We are pursuing a comprehensive reform agenda internationally spanning bank capital and liquidity, resolution, and OTC derivatives markets. 

On capital and liquidity, the Basel III standards raise the quality and quantity of capital and strengthen liquidity requirements so that banks can better protect themselves against losses of the magnitude seen in the crisis.  These form the bulwark of core reforms that will enhance the stability of the international banking system.  In June 2012, the federal banking agencies issued proposed rules and currently are working to adopt final rules to implement the Basel III standards in 2013.  It is critical that our international partners implement Basel III faithfully as soon as possible.  In fact, the majority of the largest U.S. banks already meet Basel III capital targets – well ahead of schedule.  

On resolution, we have reached an important agreement that key financial jurisdictions should have the tools to resolve large cross-border financial firms without the risk of severe disruption or taxpayer exposure to loss.  The FSB is working actively to see that this international commitment by regulators will drive major global banks to develop cross-border recovery and resolution plans; develop criteria to improve the “resolvability” of systemically important institutions; and negotiate institution-specific cross-border resolution cooperation arrangements. 

On derivatives, U.S. regulators have led with implementation of reforms to centrally clear derivatives and require transaction reporting.  We have also led the call for the development of a global margin standard for OTC derivatives that are not centrally cleared, and the G-20 and the FSB are making steady progress in their efforts to develop such a standard.
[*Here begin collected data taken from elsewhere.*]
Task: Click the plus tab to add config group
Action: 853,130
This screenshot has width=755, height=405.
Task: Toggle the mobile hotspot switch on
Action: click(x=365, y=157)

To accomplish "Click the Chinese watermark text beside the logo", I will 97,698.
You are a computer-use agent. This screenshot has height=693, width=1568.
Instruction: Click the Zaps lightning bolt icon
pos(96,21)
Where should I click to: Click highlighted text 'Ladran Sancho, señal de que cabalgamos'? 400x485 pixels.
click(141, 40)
We have made real progress internationally on all of these fronts and must continue to do so.  As the global economy heals from the devastation of the crisis, the urgency for reform may wane.  Progress remains uneven internationally and significant work remains.  We must redouble efforts domestically and urge our partners internationally to continue this essential work.  In particular, we must be careful to avoid a fragmentation in financial regulation internationally, which can lead to uneven regulation, unequal treatment, constrained capital flows, and increased uncertainty.  Treasury will continue to work with our partners around the world to achieve global regulatory convergence.



Financial regulatory reform implementation has presented one of the most challenging sets of responsibilities for regulators in nearly 80 years.  We have a highly complex, international financial system with many intricately linked parts.  While the demand for simple rules has a superficial appeal, simple rules do not suffice to address the nuances of a complex financial system.  Also, as the work of regulatory reform implementation proceeds, issues inevitably arise such as MF Global’s failure, the so-called “London Whale” trading losses, and LIBOR manipulation that inform the work of regulators in important ways but that also require significant attention in and of themselves. 
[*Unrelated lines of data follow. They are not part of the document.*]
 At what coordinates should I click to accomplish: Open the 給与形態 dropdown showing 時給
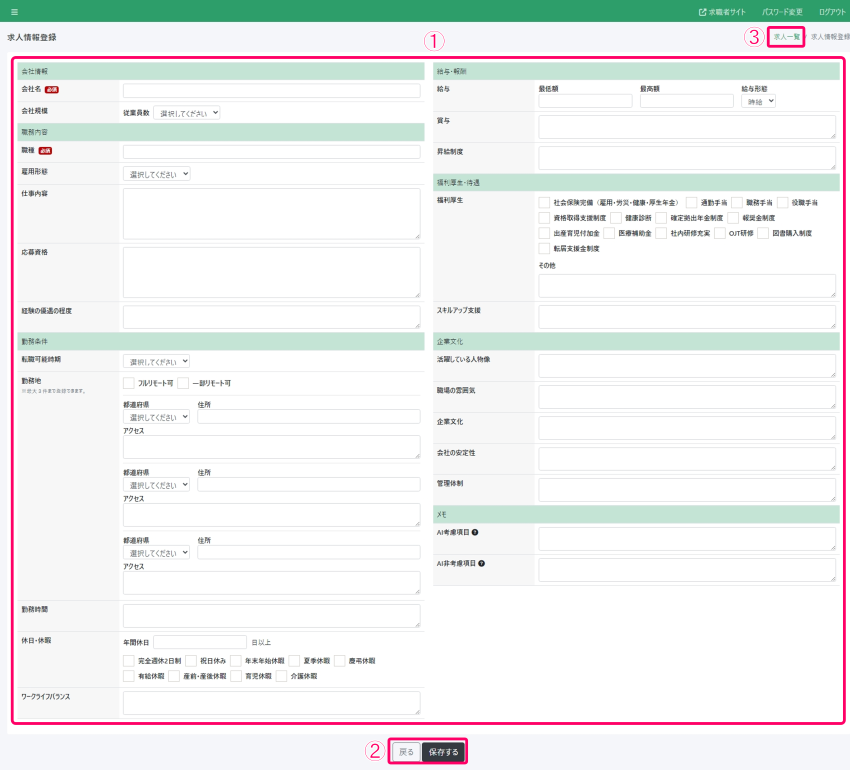coord(758,101)
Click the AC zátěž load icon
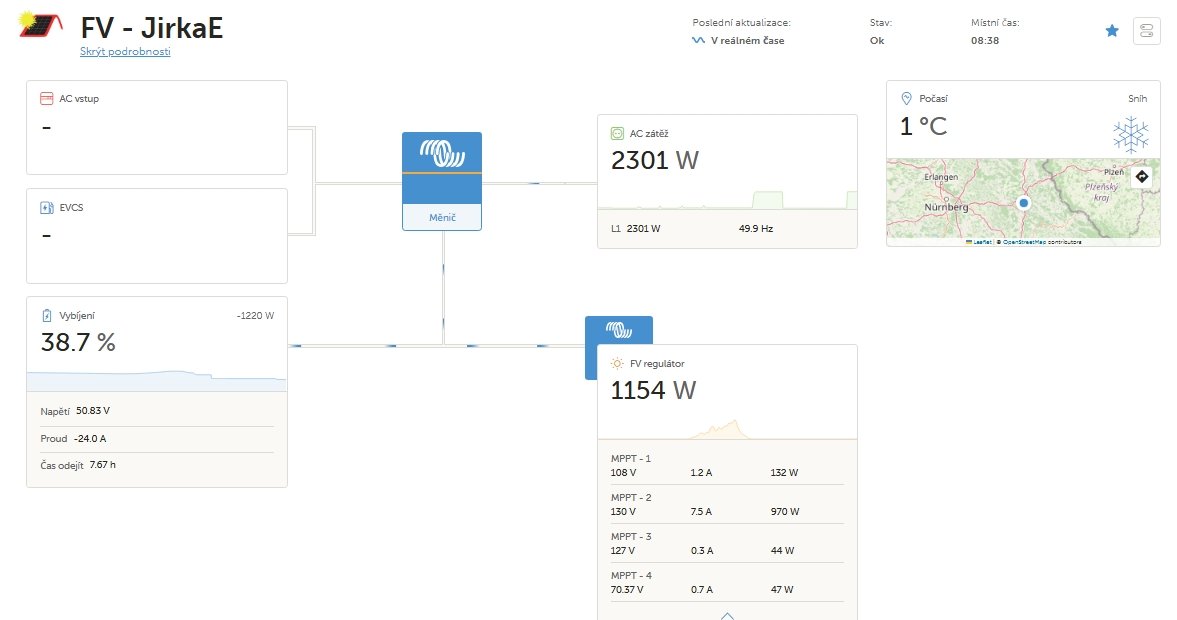This screenshot has width=1177, height=620. (617, 133)
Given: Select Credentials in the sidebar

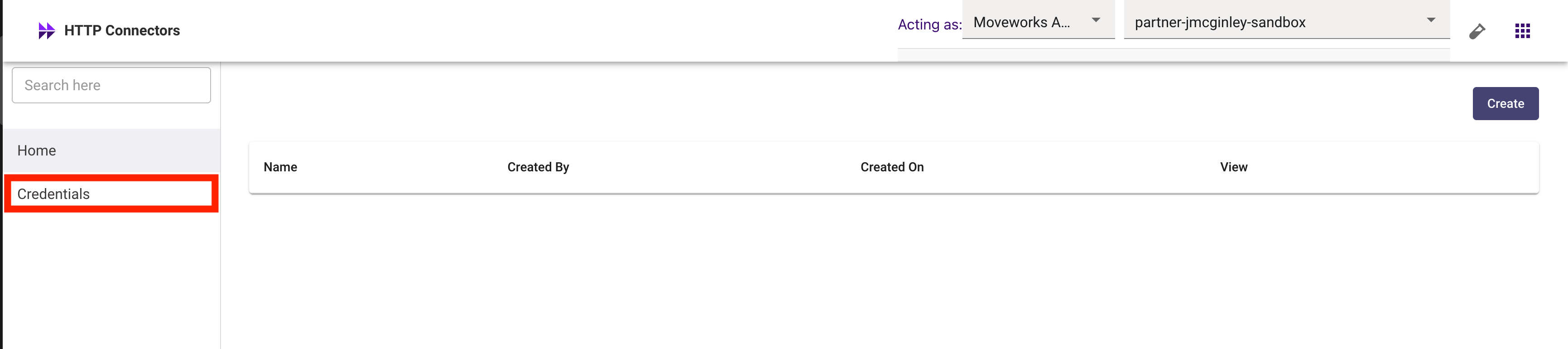Looking at the screenshot, I should 53,194.
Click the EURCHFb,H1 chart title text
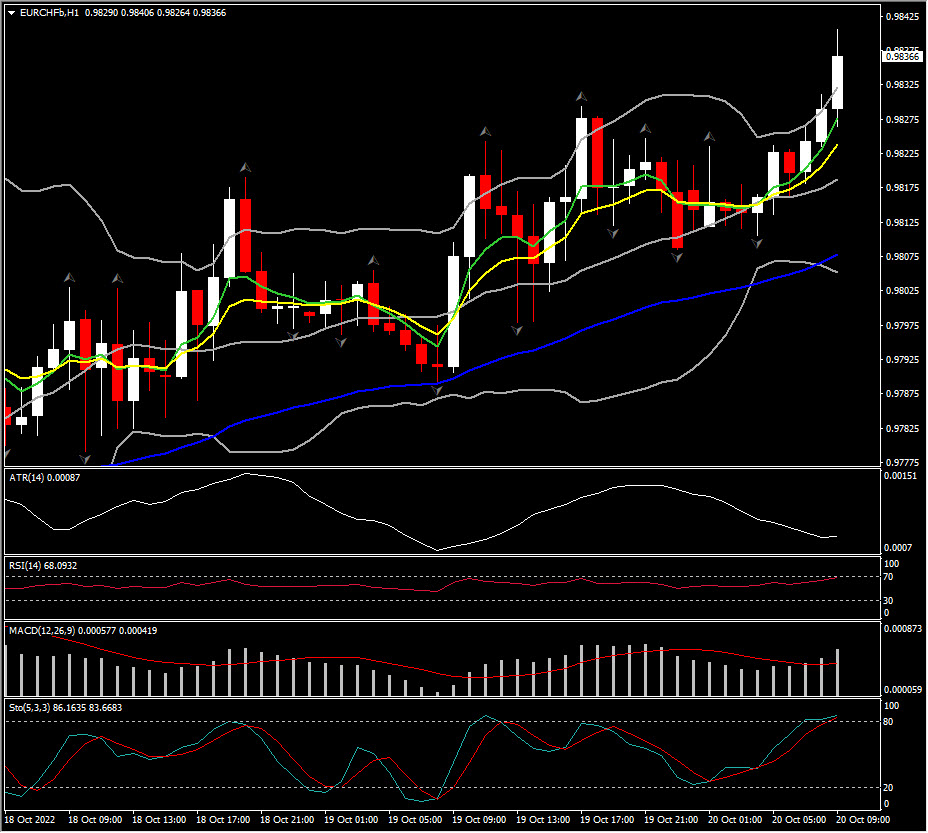This screenshot has width=928, height=833. pos(50,13)
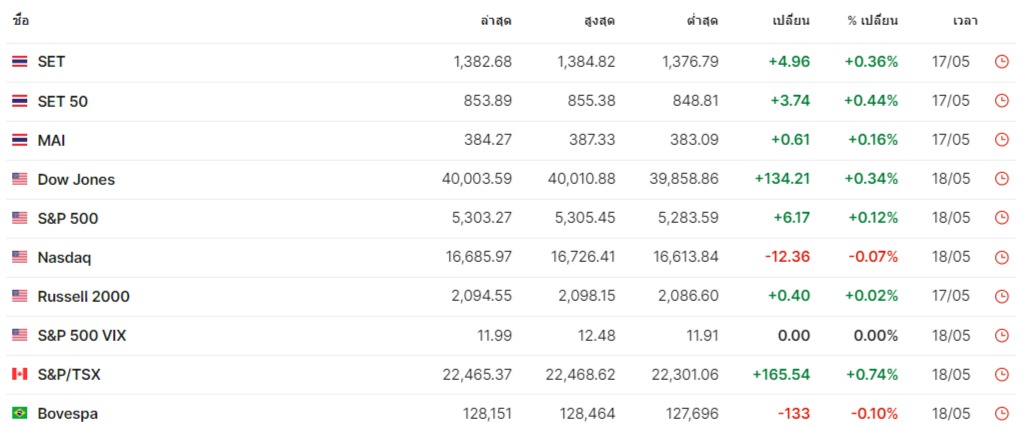The width and height of the screenshot is (1022, 428).
Task: Click the Thai flag next to MAI
Action: (19, 140)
As we move forward, it is critical to strike the appropriate balance of measures to protect the strength and stability of the U.S. financial system while preserving liquid and efficient markets that promote access to capital and economic growth.  Rules must also be properly calibrated to risks, taking into account, for example, the reduced risks that community banks pose compared to large, complex financial institutions.
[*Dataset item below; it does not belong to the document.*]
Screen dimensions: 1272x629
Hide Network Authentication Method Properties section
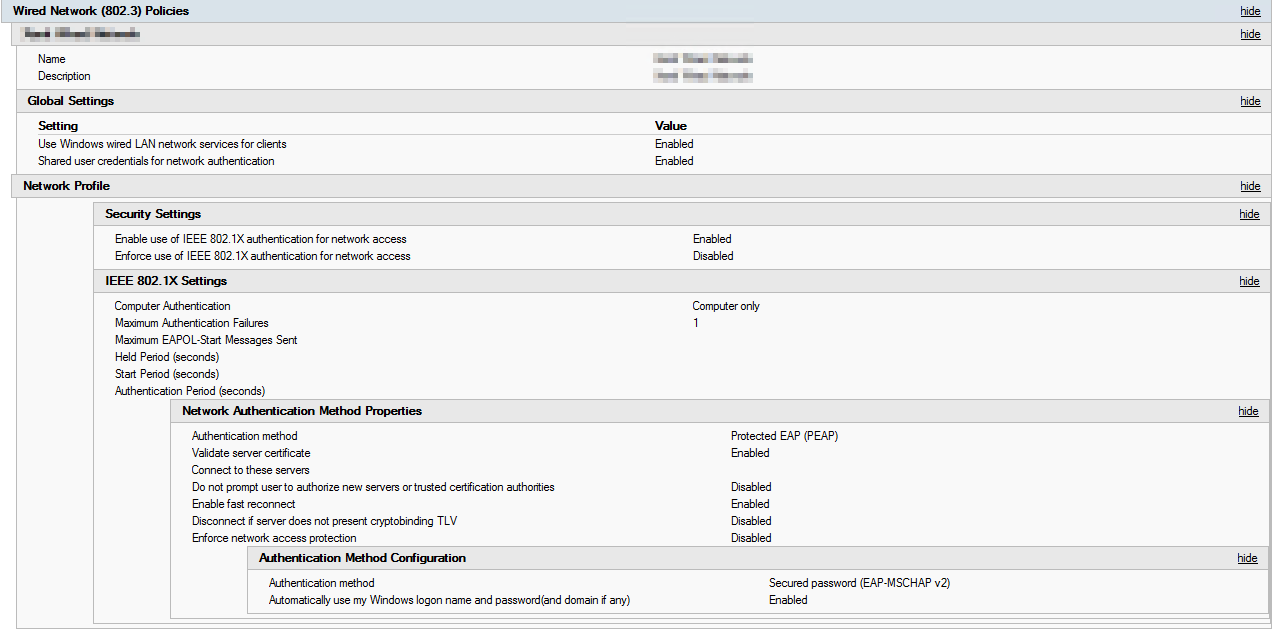[x=1248, y=411]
Finally, we cannot afford to succumb to complacency now as the financial markets and economy slowly continue to recover.  Efforts to repeal the Dodd-Frank Act in whole or piecemeal or to starve regulators by underfunding them will hamper growth, allow uncertainty to fester, and be corrosive to the strength and stability of our financial system.  The progress we have made so far is because of the reforms that we are putting in place, not in spite of them.  Completion of these reforms provides the best path to building a sounder foundation for continued economic growth and prosperity.